Top of Passage provided

Two strips of nylon membrane were spotted with 3 μl of proteins extracted from Stenotrophomonas maltophilia PM102 grown in minimal medium with 0.2% TCE as the sole carbon source and 3 μl of 1 mg/ml BSA. The spots were air dried and membranes were blocked with 3% milk powder in buffer A (10 mM tris HCl pH8, 1 mM EDTA pH8, 0.05% tween 20 and 0.9% NaCl) for 20 minutes in rocker. The membranes were washed thrice in buffer A. One membrane was incubated in pre-immunised serum (1:100 dilutions in buffer A) while the other membrane was incubated in immunised serum (1:100 dilutions in bufferA) for 1 hour in rocker followed by washing in buffer A. The membranes were incubated in (1:15,000 dilution in bufferA) of Goat antirabbit IgG coupled to alkaline phosphatase (Sigma Aldrich USA) for 30 minutes in rocker. After washing with buffer A thrice, the membranes were equilibriated in alkaline phosphatase buffer (100 mM tris HCl pH 9.5, 100 mM NaCl and 5 mM MgCl2) and developed with BCIP/NBT (5-Bromo,4-Chloro,3-Indolyl phosphate/Nitrobluetetrazolium).

Western blot

Proteins extracted from Stenotrophomonas maltophilia PM102 grown in minimal medium with 0.2% peptone, 0.2%TCE with 0.2% peptone and 0.2%TCE sole were resolved by 12% SDS-PAGE. The SDS PAGE gel, after electrophoresis (unstained) was electro-blotted onto nitrocellulose membrane (Sigma Aldrich USA) at 45 volts for 3 hours. The next steps were same as in dot blot: the nitrocellulose membrane was blocked in 3% milk powder and incubated in serum antibody overnight at 4°C followed by incubation in secondary antibody (1:15,000 dilutions in buffer A) of Goat antirabbit IgG coupled to alkaline phosphatase. Each step was followed by thorough washing the membrane in buffer A. Finally, the membrane was incubated in alkaline phosphate buffer and developed with BCIP/NBT. Immuno-blotting was carried out with total serum antibody as well as preadsorbed serum antibody.

Bottom of Passage provided
Top of Dataset extract

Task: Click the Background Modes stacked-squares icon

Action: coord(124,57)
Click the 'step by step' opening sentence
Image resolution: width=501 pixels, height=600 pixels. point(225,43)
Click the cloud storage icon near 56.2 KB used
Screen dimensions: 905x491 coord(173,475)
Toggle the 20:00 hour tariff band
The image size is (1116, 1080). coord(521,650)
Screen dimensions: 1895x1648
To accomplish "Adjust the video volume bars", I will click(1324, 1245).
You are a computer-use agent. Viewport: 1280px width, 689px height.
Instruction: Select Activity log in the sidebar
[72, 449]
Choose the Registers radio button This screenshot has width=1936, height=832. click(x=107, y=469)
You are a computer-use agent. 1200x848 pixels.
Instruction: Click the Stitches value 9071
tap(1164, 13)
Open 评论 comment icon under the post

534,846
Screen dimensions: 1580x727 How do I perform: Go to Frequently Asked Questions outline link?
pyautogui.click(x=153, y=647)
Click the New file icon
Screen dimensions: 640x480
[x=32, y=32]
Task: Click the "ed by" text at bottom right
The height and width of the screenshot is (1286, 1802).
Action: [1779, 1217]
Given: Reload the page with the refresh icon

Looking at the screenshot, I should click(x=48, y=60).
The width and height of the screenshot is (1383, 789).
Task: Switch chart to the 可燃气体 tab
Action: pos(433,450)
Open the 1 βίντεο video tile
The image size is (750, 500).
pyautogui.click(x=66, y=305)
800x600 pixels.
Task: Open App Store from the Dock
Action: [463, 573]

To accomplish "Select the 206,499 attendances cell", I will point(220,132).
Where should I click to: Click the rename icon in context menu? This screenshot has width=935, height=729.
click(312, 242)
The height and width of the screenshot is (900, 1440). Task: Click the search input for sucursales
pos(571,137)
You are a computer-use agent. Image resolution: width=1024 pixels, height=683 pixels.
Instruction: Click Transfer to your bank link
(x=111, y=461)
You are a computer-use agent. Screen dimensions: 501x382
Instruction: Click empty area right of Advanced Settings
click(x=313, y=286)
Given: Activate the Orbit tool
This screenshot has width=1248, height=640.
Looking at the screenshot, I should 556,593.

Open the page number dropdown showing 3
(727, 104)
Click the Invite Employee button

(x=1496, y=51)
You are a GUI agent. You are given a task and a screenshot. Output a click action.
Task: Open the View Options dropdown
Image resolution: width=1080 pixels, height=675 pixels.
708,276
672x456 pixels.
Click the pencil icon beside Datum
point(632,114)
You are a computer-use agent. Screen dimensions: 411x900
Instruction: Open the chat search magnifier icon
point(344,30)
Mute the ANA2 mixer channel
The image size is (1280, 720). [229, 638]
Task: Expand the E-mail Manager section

Bottom of Dataset extract

Directions:
1. Rewrite as a short list the Western blot paragraph of the blotting methods text, the one that begins "Proteins extracted from Stenotrophomonas maltophilia PM102 grown in minimal medium with 0.2% peptone". Keep its main facts.
2. List every component of buffer A, with its concentration, as given in the blotting methods text.
3. Write what comes next in the blotting methods text, starting right after its final sentence.

Outputs by task:
1.
- Proteins came from Stenotrophomonas maltophilia PM102 grown in minimal medium with 0.2% peptone, with 0.2% TCE plus 0.2% peptone, or with 0.2% TCE alone.
- The proteins were resolved by 12% SDS-PAGE.
- The unstained gel was electro-blotted onto nitrocellulose membrane (Sigma Aldrich USA) at 45 volts for 3 hours.
- The membrane was blocked in 3% milk powder.
- It was incubated in serum antibody overnight at 4°C.
- It was then incubated in secondary antibody: Goat antirabbit IgG coupled to alkaline phosphatase, diluted 1:15,000 in buffer A.
- After each step the membrane was washed thoroughly in buffer A.
- Finally, it was incubated in alkaline phosphate buffer and developed with BCIP/NBT.
- Immuno-blotting was done with both total serum antibody and preadsorbed serum antibody.

2.
- 10 mM tris HCl pH8
- 1 mM EDTA pH8
- 0.05% tween 20
- 0.9% NaCl

3.
Immuno affinity column chromatography

2gm epoxy activated sepharose 6B (Sigma Aldrich, USA) was suspended in 10 ml 1 M tris pH8 overnight. The sepharose was packed in a 10 ml syringe (used as column). As high salt and high pH facilitate binding, 10 ml binding buffer (1 N KH2PO4, pH9) was recycled through the column thrice. Flow rate was maintained at 50 drops/minute. The preadsorbed antibody solution was loaded in the column and allowed to immobilise. 1 ml of the total protein extracted from the PM102 strain grown with TCE as the sole carbon source was added to the column. Unbound antigen fraction was collected and the column was washed with wash buffer (phosphate buffer saline pH7.4 with 1% tween20) to remove remaining unbound antigens. Protein fraction bound to the immobilised antibody was collected in elution buffer (0.1 M glycine, pH2.8). The antibody was recovered in regeneration buffer (0.1 M glycine, pH2.4).

Protein profile and image analysis

The unbound and bound protein fractions were resolved by 12% SDS PAGE and stained with coomassie blue. The coomassie stained gel was analysed with the image analysis tool of Quantum Capt software in the gel documentation system (Vilbur Lourmat, France) to predict the molecular weights of the purified protein bands.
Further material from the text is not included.